I know a woman who, while she likes Billy Joel, has a problem with one of his songs. Joel has seen the issue and is confused by it. The song in question is “She’s Always A Woman''. Joel doesn’t understand the confusion because as he sees it the song is a positive look at his ex-wife. I never much cared for the song so I don’t have an opinion but Joel has given up trying to explain it all. I don’t blame him.
I learned of the horrible record deal Billy Joel had managed to get himself into and it took a decade to shake that leach. Joel had signed a deal that would pay the company something on the order of 25 cents per album sold. This lasted for 10 Billy Joel albums making this fellow Artie Ripp rich in the process. Yet another story of a pop artist who got screwed by a record company. They are a dime a dozen, aren’t they? Ripp was attached to Joel for what must have seemed like a lifetime to Joel.
We take a brief foray into the world of Karen Carpenter. Why? I’m not entirely certain other than to fill up space. That’s what I see this book as: just taking up space.
I didn’t enjoy this biography. It could have been so very different had Mr. Bego looked for more quotes and stories from folks other than Liberty DeVito. Sure other members of the band were quoted as was Mr. Joel himself; it's just that there was no escape from DeVitto. But I didn’t like the book.

- - -

Given request 1
Switch "biography" to "memoir" in the Billy Joel book review and write out the passage from "We take a brief" to "like the book." with that change.
Given request 2
Please pick up the Billy Joel book review after its last sentence and keep writing it.

Provided material
- - -

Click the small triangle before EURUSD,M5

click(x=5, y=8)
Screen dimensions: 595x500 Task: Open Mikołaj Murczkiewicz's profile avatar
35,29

- - -

Task output 1
We take a brief foray into the world of Karen Carpenter. Why? I’m not entirely certain other than to fill up space. That’s what I see this book as: just taking up space.
I didn’t enjoy this memoir. It could have been so very different had Mr. Bego looked for more quotes and stories from folks other than Liberty DeVito. Sure other members of the band were quoted as was Mr. Joel himself; it's just that there was no escape from DeVitto. But I didn’t like the book.

Task output 2
I’m not a fan of Mark Bego’s writing. It's not my habit to follow folks writing biographies not in the way you might follow and look out for the works of the likes of V. C. Andrews, not that I have followed or even read V.C. Andrews. But I have read another book by Mark Bego and it turns out that I didn’t care for that book either. So there is that.
Well, on the plus side Mark Bego did force me to pull out a dictionary and a thesaurus. To be honest, this is something that has just never happened with past pop music biographies. Most don’t demand a dictionary so congratulations to Mr. Mark Bego for shoehorning “gimcracks” into a Billy Joel biography, even if it was indirectly.
You’ll notice I didn’t try to cram gimcracks into this review. I could have written something like: Mark Bego has written a gimcrack book.
I’m sorry to say I’m not sure even Billy Joel fans will truly enjoy the book. I really wish I could say otherwise but it boils down to Mr. Bego’s style of writing. I also didn’t think there was much that I couldn’t have learned about Billy Joel through a Google search and it wouldn’t have the tiresome prose.
If you should read it and you are a Billy Joel fan you might have some fun learning new and nifty things about Billy Joel, according to Liberty DeVitto and it’s a quick read. So that’s a good thing.
I do hope Mr. Bego got paid well for the book though.